近づけば着ているのは薄紅の水干……春花と知れた。
「……何をしている?」
瞑っていた目がぱちりと開かれる。春花は無言でむくりと上体を起こした。
水干の背や流した髪には草が付き放題だ。苦笑した博雅が膝まずいて、その髪についた草や葉を摘み上げる。

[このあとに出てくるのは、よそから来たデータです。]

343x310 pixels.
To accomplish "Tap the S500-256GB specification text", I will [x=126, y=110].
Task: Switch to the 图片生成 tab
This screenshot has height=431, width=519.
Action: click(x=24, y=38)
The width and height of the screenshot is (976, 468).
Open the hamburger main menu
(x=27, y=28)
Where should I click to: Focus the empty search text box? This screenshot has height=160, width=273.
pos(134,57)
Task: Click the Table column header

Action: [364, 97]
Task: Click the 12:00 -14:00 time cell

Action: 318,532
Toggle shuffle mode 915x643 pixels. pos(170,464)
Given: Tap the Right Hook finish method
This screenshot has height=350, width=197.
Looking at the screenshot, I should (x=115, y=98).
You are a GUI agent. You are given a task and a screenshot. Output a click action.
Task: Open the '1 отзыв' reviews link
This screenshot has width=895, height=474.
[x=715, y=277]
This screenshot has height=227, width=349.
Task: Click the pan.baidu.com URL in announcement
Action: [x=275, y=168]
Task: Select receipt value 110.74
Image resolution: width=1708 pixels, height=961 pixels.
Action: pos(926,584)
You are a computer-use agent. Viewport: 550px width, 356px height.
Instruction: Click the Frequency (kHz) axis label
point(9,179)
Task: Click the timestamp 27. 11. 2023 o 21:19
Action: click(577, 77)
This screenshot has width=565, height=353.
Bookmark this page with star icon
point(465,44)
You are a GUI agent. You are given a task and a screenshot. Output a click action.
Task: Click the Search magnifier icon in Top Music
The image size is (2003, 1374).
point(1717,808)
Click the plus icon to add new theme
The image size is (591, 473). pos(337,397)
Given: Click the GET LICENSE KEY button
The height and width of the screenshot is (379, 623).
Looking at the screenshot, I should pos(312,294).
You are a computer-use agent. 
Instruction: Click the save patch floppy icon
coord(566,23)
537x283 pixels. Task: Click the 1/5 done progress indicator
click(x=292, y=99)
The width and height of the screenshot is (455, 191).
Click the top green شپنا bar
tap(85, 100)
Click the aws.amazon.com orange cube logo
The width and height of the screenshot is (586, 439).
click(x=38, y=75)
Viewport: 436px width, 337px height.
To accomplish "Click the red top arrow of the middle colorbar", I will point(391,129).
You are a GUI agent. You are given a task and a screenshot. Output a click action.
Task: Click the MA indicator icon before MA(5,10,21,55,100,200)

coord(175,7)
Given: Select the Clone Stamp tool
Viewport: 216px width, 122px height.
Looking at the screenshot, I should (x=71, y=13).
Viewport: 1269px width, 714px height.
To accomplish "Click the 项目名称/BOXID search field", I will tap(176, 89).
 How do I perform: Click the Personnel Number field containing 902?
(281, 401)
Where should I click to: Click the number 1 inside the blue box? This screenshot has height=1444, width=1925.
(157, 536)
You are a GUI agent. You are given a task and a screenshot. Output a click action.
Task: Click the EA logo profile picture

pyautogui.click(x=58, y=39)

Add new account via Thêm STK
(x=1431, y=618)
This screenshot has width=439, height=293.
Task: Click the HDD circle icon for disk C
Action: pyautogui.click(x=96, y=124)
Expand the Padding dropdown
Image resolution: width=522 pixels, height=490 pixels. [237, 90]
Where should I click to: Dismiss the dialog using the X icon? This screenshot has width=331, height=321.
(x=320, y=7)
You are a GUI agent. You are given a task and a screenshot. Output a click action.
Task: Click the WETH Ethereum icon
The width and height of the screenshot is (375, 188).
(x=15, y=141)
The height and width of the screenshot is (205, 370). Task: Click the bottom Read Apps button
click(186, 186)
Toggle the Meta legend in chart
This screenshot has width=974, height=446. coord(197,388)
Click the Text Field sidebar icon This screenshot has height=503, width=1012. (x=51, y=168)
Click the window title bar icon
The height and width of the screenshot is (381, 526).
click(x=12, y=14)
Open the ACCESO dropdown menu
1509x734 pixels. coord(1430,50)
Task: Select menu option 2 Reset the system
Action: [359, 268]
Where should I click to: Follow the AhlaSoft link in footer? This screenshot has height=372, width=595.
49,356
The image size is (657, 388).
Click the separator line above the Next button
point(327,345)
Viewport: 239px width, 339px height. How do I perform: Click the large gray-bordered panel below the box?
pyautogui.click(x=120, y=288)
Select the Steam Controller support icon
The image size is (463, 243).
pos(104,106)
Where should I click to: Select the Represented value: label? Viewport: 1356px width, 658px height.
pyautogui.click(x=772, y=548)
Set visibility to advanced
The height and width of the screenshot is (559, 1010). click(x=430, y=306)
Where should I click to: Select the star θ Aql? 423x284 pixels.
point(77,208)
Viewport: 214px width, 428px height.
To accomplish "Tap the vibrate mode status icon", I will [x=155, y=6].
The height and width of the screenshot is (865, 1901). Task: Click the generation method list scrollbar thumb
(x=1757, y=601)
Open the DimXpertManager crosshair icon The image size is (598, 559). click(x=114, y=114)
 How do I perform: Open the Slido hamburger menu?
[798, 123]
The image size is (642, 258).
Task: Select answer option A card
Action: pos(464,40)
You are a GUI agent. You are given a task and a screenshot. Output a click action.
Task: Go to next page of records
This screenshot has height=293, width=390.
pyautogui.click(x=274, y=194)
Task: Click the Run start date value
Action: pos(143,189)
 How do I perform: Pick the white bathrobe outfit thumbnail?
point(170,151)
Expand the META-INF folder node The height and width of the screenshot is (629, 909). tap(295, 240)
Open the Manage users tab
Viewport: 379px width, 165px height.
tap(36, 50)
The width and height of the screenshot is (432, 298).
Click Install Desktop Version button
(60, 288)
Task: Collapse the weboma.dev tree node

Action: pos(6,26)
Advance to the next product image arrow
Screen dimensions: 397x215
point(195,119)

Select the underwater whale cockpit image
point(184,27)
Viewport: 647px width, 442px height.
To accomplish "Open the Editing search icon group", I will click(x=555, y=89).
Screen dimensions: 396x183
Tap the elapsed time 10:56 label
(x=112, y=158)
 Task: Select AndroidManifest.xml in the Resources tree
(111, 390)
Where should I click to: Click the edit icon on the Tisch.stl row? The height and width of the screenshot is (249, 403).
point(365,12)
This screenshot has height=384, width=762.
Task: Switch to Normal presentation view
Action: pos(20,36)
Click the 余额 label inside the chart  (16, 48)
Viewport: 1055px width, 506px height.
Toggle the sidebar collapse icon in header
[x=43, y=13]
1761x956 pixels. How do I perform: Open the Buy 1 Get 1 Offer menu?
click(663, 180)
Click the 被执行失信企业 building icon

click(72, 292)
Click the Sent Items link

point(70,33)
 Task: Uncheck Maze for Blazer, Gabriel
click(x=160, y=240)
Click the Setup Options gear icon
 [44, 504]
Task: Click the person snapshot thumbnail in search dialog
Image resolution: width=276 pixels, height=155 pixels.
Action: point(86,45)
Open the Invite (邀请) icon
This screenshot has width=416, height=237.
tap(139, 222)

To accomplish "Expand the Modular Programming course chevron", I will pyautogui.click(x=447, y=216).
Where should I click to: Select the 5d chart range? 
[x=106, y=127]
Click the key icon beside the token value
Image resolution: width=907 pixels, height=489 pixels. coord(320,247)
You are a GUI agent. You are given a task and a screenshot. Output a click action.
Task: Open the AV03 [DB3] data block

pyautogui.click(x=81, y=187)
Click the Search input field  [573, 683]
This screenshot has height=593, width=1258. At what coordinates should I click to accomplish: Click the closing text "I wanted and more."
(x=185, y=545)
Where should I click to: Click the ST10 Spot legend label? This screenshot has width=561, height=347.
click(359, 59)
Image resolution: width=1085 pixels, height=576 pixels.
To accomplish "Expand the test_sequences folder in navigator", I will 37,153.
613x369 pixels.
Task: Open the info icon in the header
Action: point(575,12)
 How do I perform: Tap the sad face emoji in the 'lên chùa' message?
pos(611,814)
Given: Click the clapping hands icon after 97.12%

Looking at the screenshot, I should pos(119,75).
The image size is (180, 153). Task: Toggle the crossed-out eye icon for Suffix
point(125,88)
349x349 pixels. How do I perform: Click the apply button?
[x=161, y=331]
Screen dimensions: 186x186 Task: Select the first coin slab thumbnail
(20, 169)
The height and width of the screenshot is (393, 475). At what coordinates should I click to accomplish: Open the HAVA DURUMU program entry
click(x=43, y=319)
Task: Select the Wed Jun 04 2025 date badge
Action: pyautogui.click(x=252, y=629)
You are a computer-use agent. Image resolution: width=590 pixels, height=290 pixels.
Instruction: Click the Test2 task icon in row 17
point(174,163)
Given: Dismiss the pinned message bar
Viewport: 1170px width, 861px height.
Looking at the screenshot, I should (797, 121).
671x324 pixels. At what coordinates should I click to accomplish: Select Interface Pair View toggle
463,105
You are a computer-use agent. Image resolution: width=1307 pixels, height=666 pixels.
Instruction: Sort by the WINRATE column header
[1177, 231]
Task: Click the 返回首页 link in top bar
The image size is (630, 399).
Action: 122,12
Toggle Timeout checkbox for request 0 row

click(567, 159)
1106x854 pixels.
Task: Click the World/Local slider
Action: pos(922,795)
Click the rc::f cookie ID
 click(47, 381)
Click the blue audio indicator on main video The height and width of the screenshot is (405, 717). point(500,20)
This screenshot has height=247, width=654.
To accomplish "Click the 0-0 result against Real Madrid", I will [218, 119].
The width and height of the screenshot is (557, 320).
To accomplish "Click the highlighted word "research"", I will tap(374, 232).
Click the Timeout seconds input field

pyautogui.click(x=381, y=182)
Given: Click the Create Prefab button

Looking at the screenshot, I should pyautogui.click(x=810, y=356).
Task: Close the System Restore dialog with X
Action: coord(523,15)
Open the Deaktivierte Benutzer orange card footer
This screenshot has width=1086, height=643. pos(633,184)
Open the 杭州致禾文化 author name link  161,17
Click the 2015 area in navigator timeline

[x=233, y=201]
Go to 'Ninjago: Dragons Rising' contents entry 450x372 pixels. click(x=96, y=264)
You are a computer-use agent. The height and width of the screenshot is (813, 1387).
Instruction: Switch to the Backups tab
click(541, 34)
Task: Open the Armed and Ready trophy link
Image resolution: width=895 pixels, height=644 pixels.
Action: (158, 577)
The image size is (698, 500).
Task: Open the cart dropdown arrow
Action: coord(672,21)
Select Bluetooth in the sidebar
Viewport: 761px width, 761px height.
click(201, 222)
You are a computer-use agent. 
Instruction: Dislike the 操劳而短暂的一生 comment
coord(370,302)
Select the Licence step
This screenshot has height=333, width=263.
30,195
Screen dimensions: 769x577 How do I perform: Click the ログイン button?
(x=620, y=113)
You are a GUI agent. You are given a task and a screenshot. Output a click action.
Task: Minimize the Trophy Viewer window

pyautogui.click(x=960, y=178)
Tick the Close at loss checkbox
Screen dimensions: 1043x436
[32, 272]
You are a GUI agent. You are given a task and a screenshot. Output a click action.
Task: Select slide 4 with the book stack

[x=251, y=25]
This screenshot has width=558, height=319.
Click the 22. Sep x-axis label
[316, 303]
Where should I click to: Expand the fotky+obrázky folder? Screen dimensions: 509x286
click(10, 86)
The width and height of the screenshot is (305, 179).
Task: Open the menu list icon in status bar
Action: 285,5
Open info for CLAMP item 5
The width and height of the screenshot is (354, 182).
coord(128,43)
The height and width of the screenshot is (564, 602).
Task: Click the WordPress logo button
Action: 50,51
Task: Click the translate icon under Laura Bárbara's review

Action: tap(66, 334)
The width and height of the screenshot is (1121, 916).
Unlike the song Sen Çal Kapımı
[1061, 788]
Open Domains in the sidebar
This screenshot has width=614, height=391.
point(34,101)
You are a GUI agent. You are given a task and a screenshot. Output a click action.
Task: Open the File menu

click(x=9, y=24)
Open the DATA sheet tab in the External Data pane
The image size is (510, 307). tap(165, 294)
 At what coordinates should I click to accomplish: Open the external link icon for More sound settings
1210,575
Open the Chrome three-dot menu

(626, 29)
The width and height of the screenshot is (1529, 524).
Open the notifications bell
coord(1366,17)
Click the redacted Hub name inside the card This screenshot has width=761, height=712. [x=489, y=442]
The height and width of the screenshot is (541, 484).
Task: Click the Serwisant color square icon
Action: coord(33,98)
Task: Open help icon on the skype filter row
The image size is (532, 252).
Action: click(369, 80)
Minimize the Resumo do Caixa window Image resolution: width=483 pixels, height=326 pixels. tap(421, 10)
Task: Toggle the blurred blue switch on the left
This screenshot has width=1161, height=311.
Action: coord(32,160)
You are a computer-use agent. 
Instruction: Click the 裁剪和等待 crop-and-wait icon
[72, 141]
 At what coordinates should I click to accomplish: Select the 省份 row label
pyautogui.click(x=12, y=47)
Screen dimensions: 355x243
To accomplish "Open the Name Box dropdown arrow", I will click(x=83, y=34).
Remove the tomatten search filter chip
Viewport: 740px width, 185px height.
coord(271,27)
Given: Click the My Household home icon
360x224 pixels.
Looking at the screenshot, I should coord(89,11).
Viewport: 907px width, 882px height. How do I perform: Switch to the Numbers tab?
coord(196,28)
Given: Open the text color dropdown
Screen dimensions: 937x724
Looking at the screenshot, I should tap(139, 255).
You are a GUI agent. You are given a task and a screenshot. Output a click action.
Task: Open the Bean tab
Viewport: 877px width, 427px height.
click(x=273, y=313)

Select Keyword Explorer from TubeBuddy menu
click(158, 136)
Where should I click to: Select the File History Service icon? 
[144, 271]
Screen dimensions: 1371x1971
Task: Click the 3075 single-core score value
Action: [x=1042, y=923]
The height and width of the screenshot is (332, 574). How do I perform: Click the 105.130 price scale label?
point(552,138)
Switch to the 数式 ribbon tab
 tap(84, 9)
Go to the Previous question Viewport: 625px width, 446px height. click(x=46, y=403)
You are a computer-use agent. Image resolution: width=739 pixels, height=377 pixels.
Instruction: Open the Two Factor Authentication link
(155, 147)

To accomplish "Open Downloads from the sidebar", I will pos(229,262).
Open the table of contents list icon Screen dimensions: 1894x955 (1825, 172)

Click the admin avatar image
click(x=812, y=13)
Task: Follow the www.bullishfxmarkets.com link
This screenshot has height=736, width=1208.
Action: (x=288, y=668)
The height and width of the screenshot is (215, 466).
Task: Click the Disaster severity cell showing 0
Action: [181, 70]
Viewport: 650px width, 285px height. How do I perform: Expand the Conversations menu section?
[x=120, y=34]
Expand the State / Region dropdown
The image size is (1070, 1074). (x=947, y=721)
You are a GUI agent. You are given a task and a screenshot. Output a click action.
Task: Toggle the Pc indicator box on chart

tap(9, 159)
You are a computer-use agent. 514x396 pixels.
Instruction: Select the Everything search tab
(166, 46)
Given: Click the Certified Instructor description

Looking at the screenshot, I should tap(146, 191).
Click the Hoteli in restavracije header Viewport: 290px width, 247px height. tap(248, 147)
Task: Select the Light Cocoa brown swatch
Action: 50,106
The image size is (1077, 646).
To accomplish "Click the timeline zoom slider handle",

ひとつ瞬きをした春花の瞳がひたと向けられて、博雅の指が止まった。
伸びてきた細い指に手をとられ、博雅の顔に朱が上る。
「……博雅か」
しばしその指を握った後、春花が言う。
はぁ、と何となく溜息をついた博雅が、脇に座り込んだ。
「ここから」
自分の目を押さえた春花が唐突に言う。
「入ってくる感覚が、まだよく分からない」
「目……か?」
「前はなかったから」
手元に咲く花にそっと指を触れ、地面に触れる。
「こうして触れると、分かる」
ぱさりと再び仰向けに倒れる。
「地に触れて目を閉じている方が、周りがいくらかはっきりする」
花であった時は、光や風や他の様々な存在を身体全体で捉えていた。
その存在が発する輝き、空気を伝わる波動を。
人の形を取り人の知覚を得た事で、以前の感覚の大半はもう失われてしまっていたが。
「……花に戻りたいか?」
博雅の問いに、答えはなかった。